Of course, part of the complexity of considering the Russian Revolution within context and without the benefit of historical hindsight is that Czarist Russia was, indeed, a tyranny deserving of overthrow. And despite their attitudes toward the Russian Revolution, it isn’t exactly that Americans aren’t partial to a little overthrow themselves. King George was not a dysfunctional institution. He was a tyrant. It helps, always, in the consideration of drastic measures, to perceive the extreme circumstances that call for them. If there is not, then, real tyranny or real violence (justifiably met, are they not, with violence in return?) then we can fudge a little or a lot with metaphorical tyranny and violence, and the distinctions among them all can become oh, so theoretically fuzzy, don’t you think? So, said Marxist educational theorist Paolo Freire, in The Pedagogy of the Oppressed,

Any situation in which some individuals prevent others from engaging in the process of inquiry is one of violence.  [Emphasis added]

I know I felt assaulted when one of my professors droned on, didn’t you?

And now here is Daniel Horowitz at Redstate in a post titled “What is the End Game for Big Government?” [Emphasis added]

Over the last 75 years, and especially during the past decade, liberals have methodically constructed an incorrigible edifice of tyrannyTheir magnum opus, the federal government, has foisted $14.4 trillion in debt and $100 trillion in unfunded obligations on our families; it has promulgated $1.75 trillion in regulatory burdens on our job creators, it has sucked out millions of jobs and trillions in income growth from the “little guy.”  Most important, it has revoked an INCALCULABLE measure of liberty from everyone. [Emphasis added]

Sheeit. Topple that? I’m down with it.

“The moment of truth has arrived,” said Tom Trento, National Security Chairman for the Tea Party National Convention and a director of the Tea Party Founding Fathers.  “In their contest with President Obama, House Republicans are either going to prove themselves strong bull elephants who got big cuts and reforms, or wimpy RINOs who sold-out the Tea Party and the American people for peanuts.”  In Tea Party parlance, “RINO” means “Republican-In-Name-Only.”

For RINO, by the way, read Menshevik.

And back at Redstate, here’s its eminence verte, quoting the man whose collected wisdom I know I always turn to for desperate counsel:

Senator Helms once said, “Compromise, hell!
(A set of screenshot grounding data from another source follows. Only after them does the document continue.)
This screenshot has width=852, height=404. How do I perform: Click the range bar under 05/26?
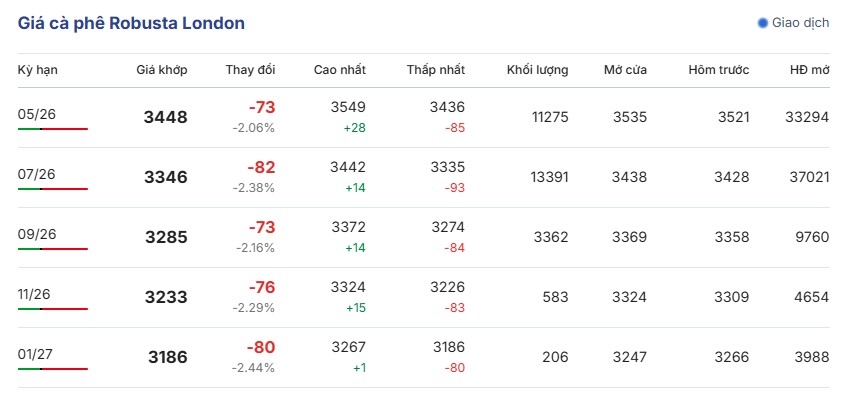coord(53,129)
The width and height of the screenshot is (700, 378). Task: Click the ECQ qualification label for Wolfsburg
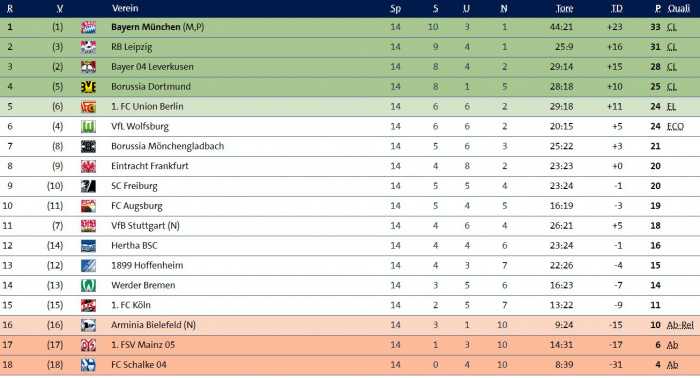pyautogui.click(x=675, y=126)
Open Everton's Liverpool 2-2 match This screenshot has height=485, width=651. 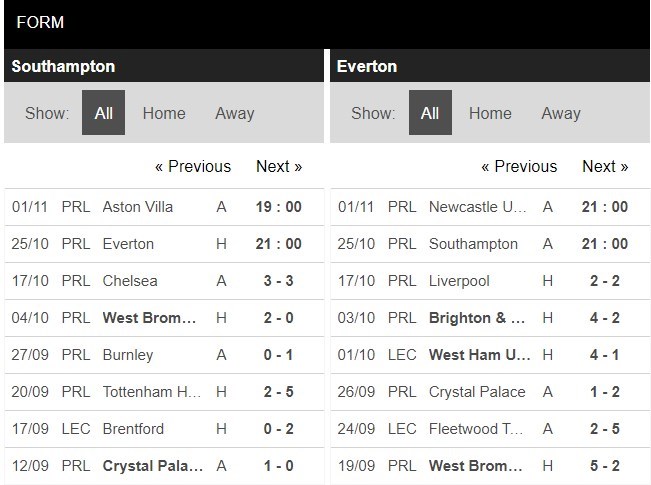490,281
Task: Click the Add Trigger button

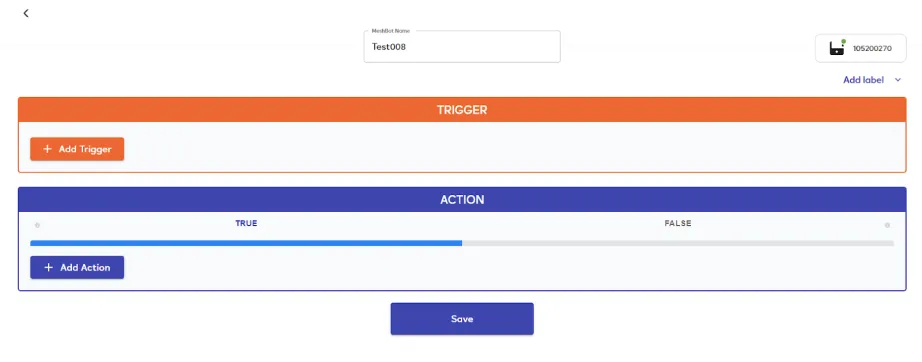Action: click(77, 149)
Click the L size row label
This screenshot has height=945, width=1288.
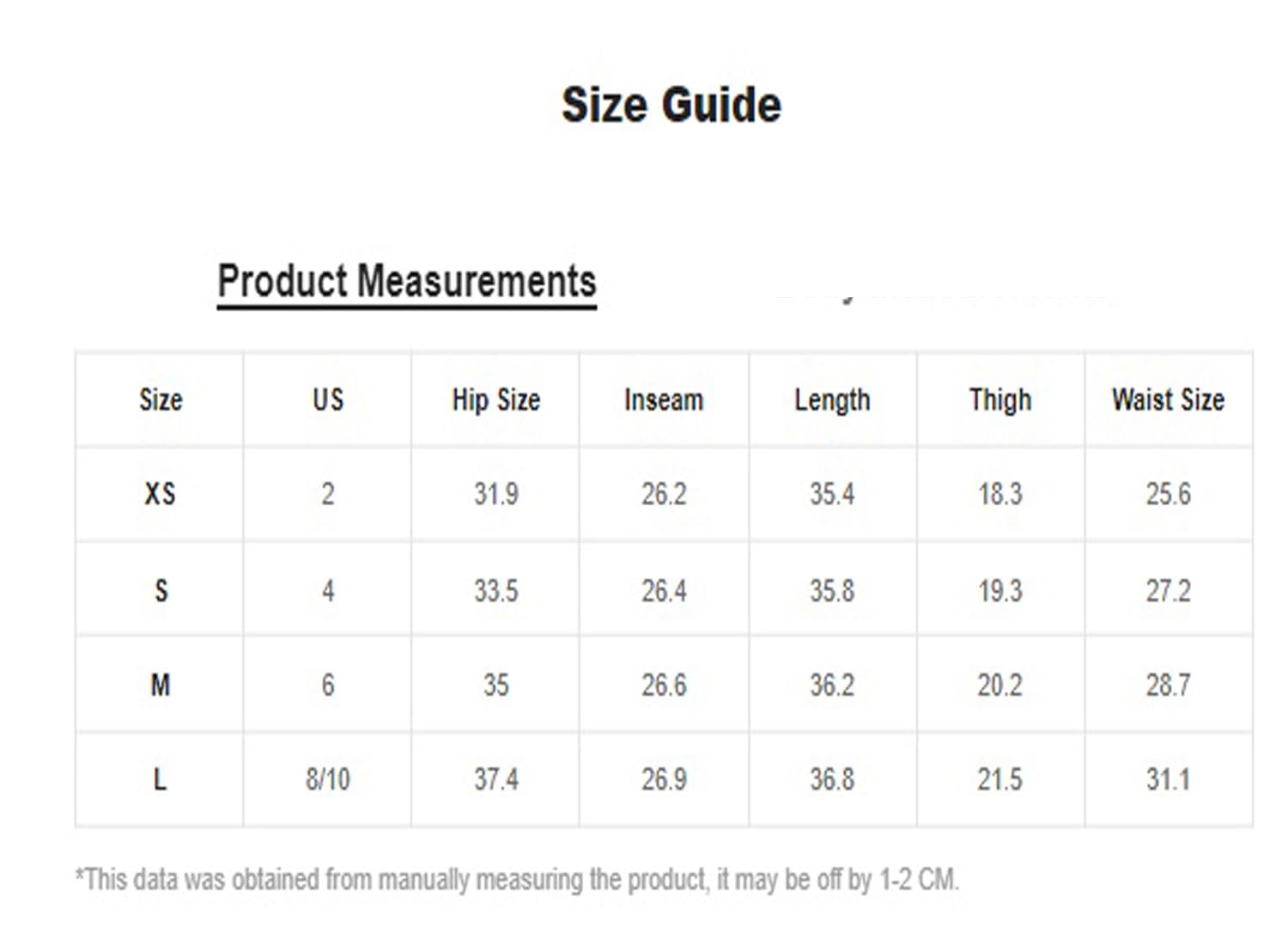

That’s what has happened to us all down the line — and that’s the very cause of our woes. If freedom is right and tyranny is wrong, why should those who believe in freedom treat it as if it were a roll of bologna to be bartered a slice at a time?”

And just to put a very fine point on it:

I’ve gotten lots of calls about compromise this weekend. Senators have called. Congressmen have called. Staffers have called.

I try not to be too committal on these calls because I like to have a bit of time to think.